● SOURCE EXCERPT
+===+

The discussion up to this point has been concerned with analyzing the contact lens dataset, transferring it to an expert system shell and running a consultation. However, the Interview facilities in the knowledge acquisition tool are designed to elicit the dataset at a stage when the expert may not be able to state the relevant attributes and a complete and consistent set of critical cases as in Figure 4.
Assume that the expert has not already worked out the table of Figure 1 and that the acquisition tool is being used to help him or her to describe the relevant attributes and critical cases. He or she chooses "New Data", specifies a dataset name of "Lens", moves to the Interview status screen and specifies the domain, context and names for cases as shown in Figure 17. The expert leaves the default rating scale range of 1 through 9, allowing intermediate or "fuzzy" attributes to be entered.
Figure 17 Status screen for contact lens knowledge elicitation
He or she then clicks on "Done", moves to the Interview case selection screen, clicks "Done" again and moves to the Interview case entry screen, entering some initial cases as shown in Figure 18.

+===+

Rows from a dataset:
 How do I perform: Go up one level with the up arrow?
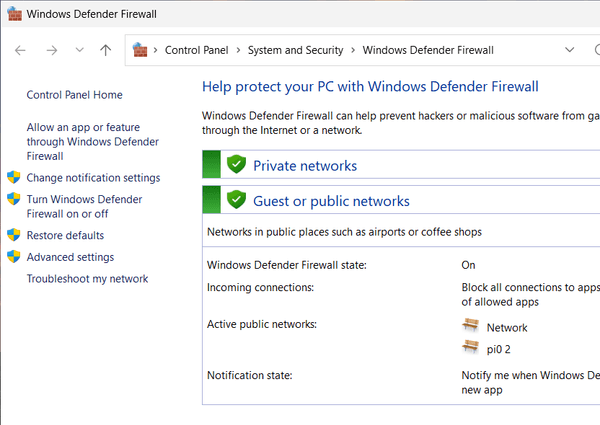coord(106,50)
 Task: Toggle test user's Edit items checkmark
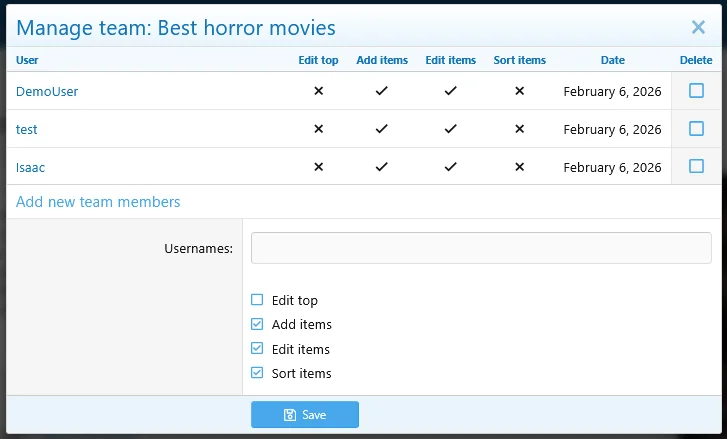click(x=450, y=129)
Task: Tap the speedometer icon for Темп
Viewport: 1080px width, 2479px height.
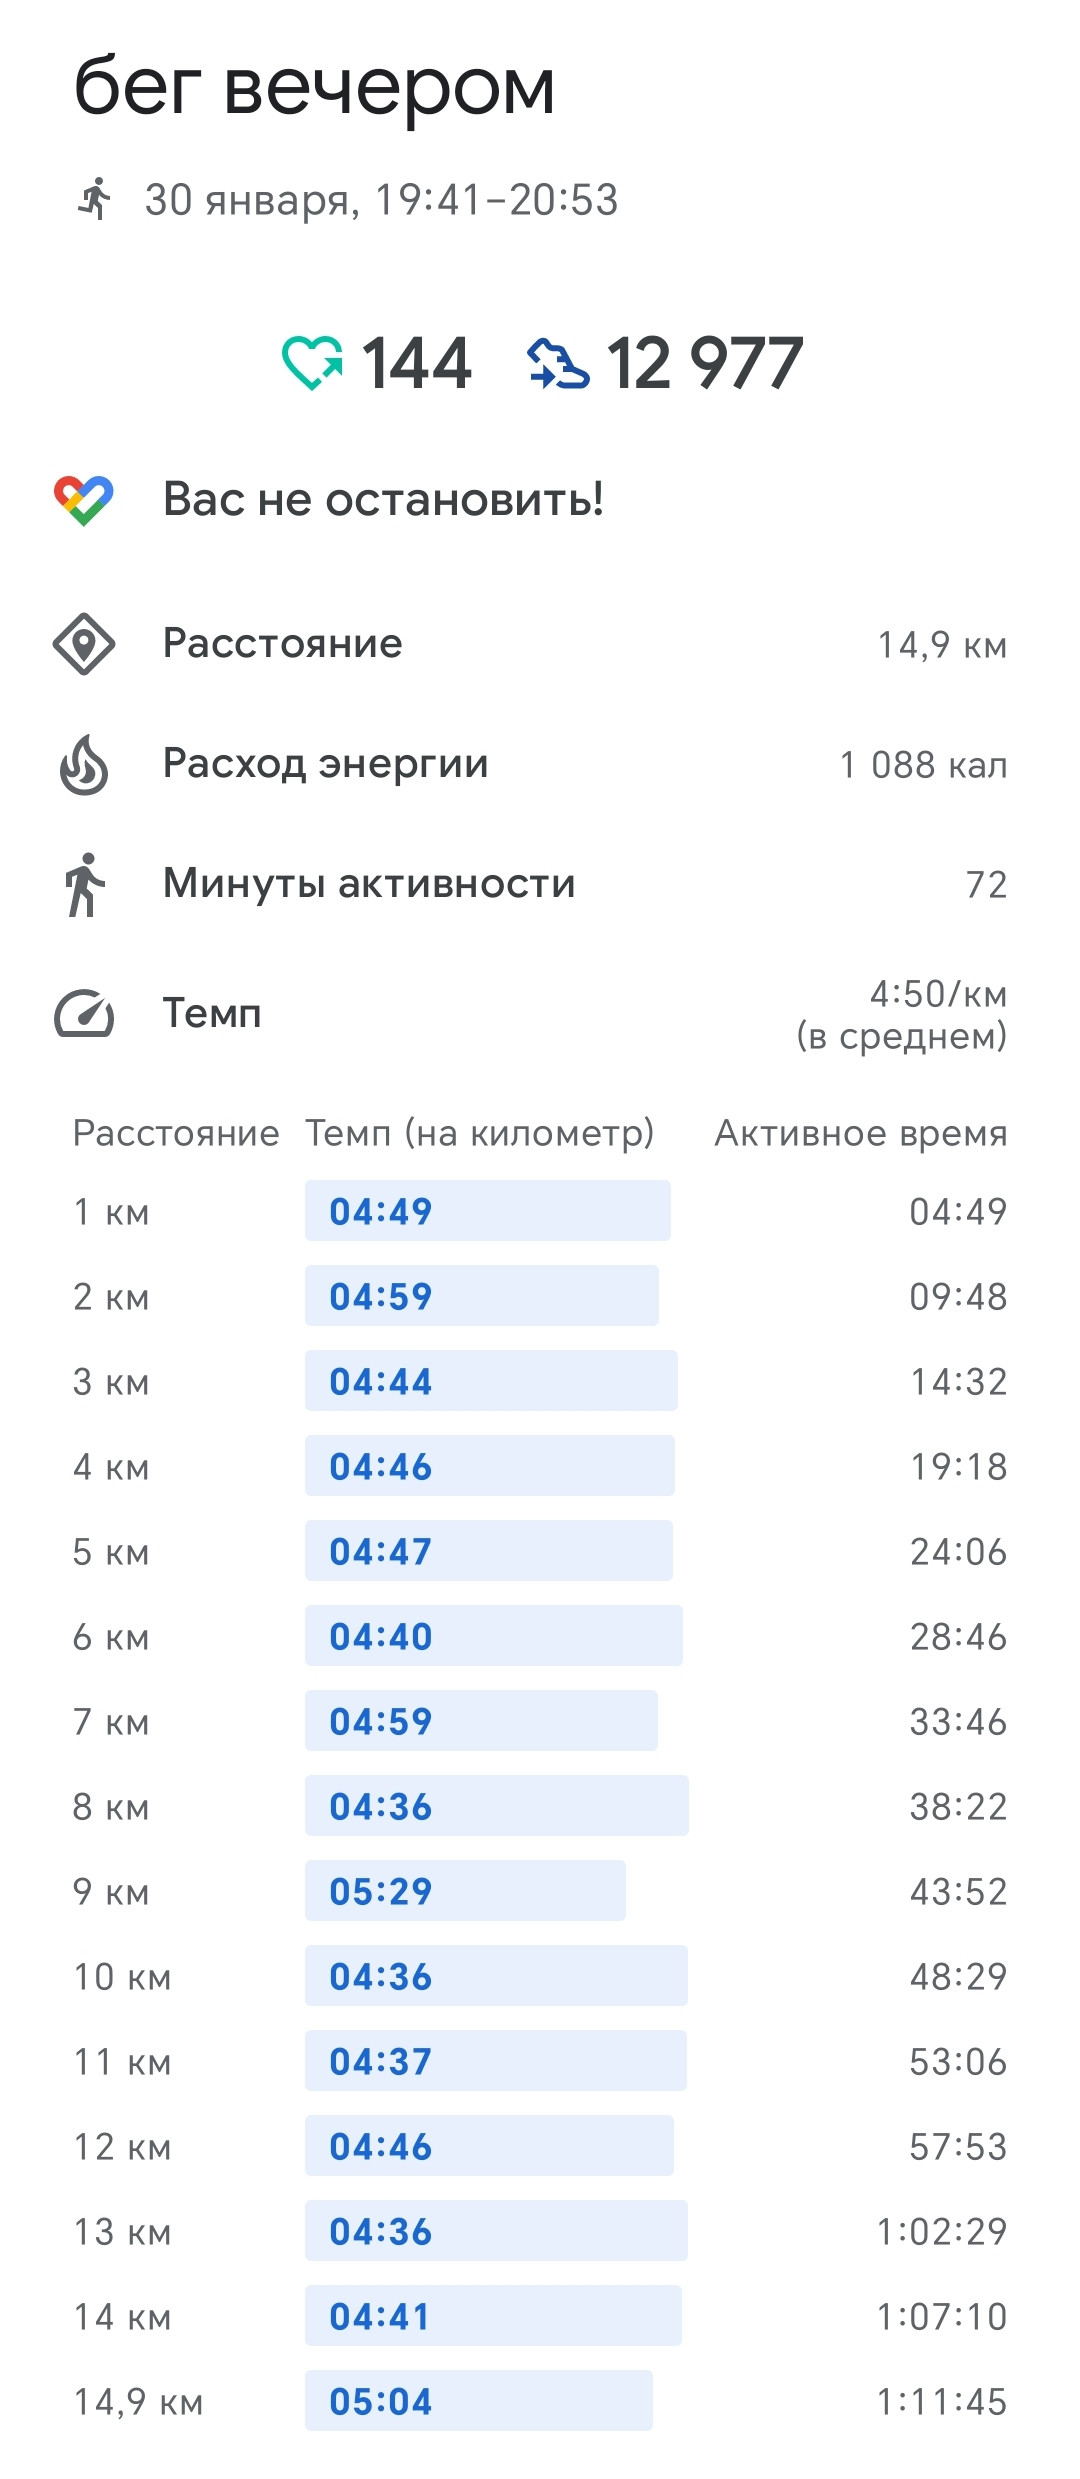Action: (x=84, y=1013)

+===+

● STATED EXERCISE
List every figure number that the passage on contact lens knowledge elicitation refers to. These rows have no connection to the passage on contact lens knowledge elicitation.

● ANSWER IN FULL
Figure 4, Figure 1, Figure 17, Figure 18